Die prägende Eigenschaft der deutschen Mannschaft bleibt indes ihre Harmonie. Bundestrainer Joachim Löw hat ihr bei der Zusammenstellung seines Kaders Priorität eingeräumt. Er ist damit bislang sehr gut gefahren. Eine homogene Gruppe wird immer in der Lage sein, Ausfälle Einzelner zu kompensieren. Deshalb ist es müßig zu diskutieren, ob es die eine oder andere Schwachstelle im Team geben könnte, zum Beispiel die Außenposition in der Viererkette der Abwehr, links oder rechts, jene Position, die Kapitän Philipp Lahm hinten nicht einnimmt. Die deutsche Mannschaft, das ist ihre große Stärke, funktioniert als Mannschaft; jeder ist bereit, dem anderen zu helfen, für ihn zu laufen und zu kämpfen.

Dass in der Startformation viele Spieler des Vizemeisters Bayern stehen werden und wahrscheinlich niemand des deutschen Meisters Dortmund, birgt im Moment kein Konfliktpotenzial. Dafür harmoniert die Gruppe zu gut. Es gibt keinen Neid im Team. Für ganz ungefährlich halte ich die Konstellation mittelfristig jedoch nicht. Der Druck wird nicht von den Dortmunder Spielern kommen, er wird irgendwann von außen herangetragen werden. Da drohen Interessen des Vereins, von Spielerberatern und Managern über die Interessen der Nationalmannschaft gestellt zu werden.

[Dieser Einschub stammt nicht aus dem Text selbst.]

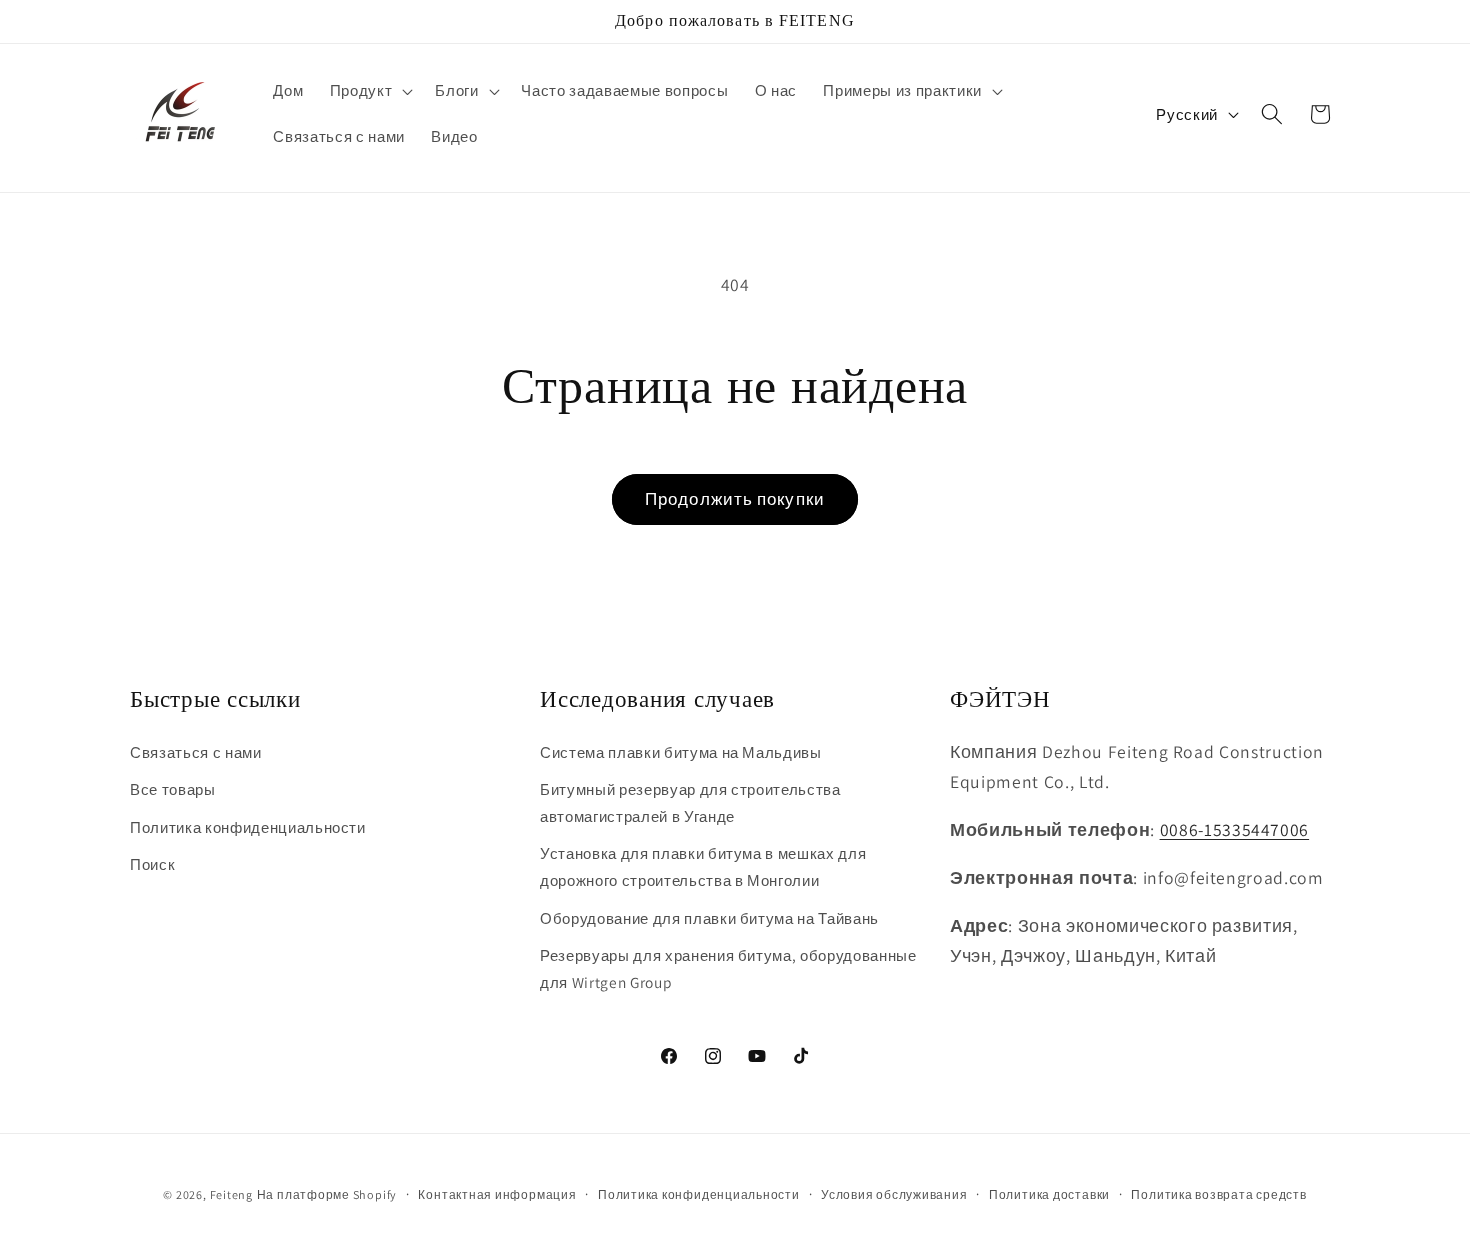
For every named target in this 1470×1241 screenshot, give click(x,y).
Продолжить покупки (735, 499)
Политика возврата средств (1218, 1194)
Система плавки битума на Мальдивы (681, 752)
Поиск (152, 864)
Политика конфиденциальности (248, 827)
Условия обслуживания (894, 1194)
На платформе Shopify (327, 1194)
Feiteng (231, 1194)
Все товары (173, 789)
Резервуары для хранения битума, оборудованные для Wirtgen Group (728, 968)
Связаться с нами (196, 752)
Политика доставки (1049, 1194)
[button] (370, 91)
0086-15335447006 (1235, 829)
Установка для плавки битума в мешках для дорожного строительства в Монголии (703, 866)
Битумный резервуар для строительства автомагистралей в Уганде (690, 802)
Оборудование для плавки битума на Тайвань (709, 918)
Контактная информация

Hier muss Löw aufpassen.

Jetzt wird aber erst einmal Fußball gespielt. Die deutsche Gruppe mit den Niederlanden, Portugal und Dänemark lässt bei mir keinen Angstschweiß ausbrechen. Portugal und Dänemark muss, die Niederlande kann eine Mannschaft mit den Qualitäten der deutschen Elf besiegen. Dänen und vor allem Portugiesen haben hervorragende Einzelkönner, die Qualität in der Breite reicht allerdings nicht an das Niveau der deutschen Mannschaft heran. Dänen und Portugiesen werden zudem in ihren heimischen Ligen nicht annähernd derart gefordert wie die Deutschen in unserer Bundesliga. Die hier gewonnene physische und psychische Härte, die Erfahrung, fast in jeder Begegnung an die Leistungsgrenzen gehen zu können, wird sich bei der EM auszahlen.

Die Niederländer sind ein anderes Kaliber. Wie gut es um ihre Offensivkraft bestellt ist, zeigt, dass sich Bondscoach Bert van Marwijk erlauben kann, Bundesliga-Torschützenkönig Klaas-Jan Huntelaar auf die Bank zu setzen. Wie immer wird es bei den Holländern darauf ankommen, die Balance zwischen schönem und effektivem Fußball zu finden. Dem eher praktisch denkenden van Marwijk ist dieses heikle Unterfangen zuzutrauen. Die Niederlande werden damit zum ernsthaften Titelkandidaten. Deutschland wird dennoch Gruppensieger - und später vielleicht Europameister. Das hoffe ich jedenfalls.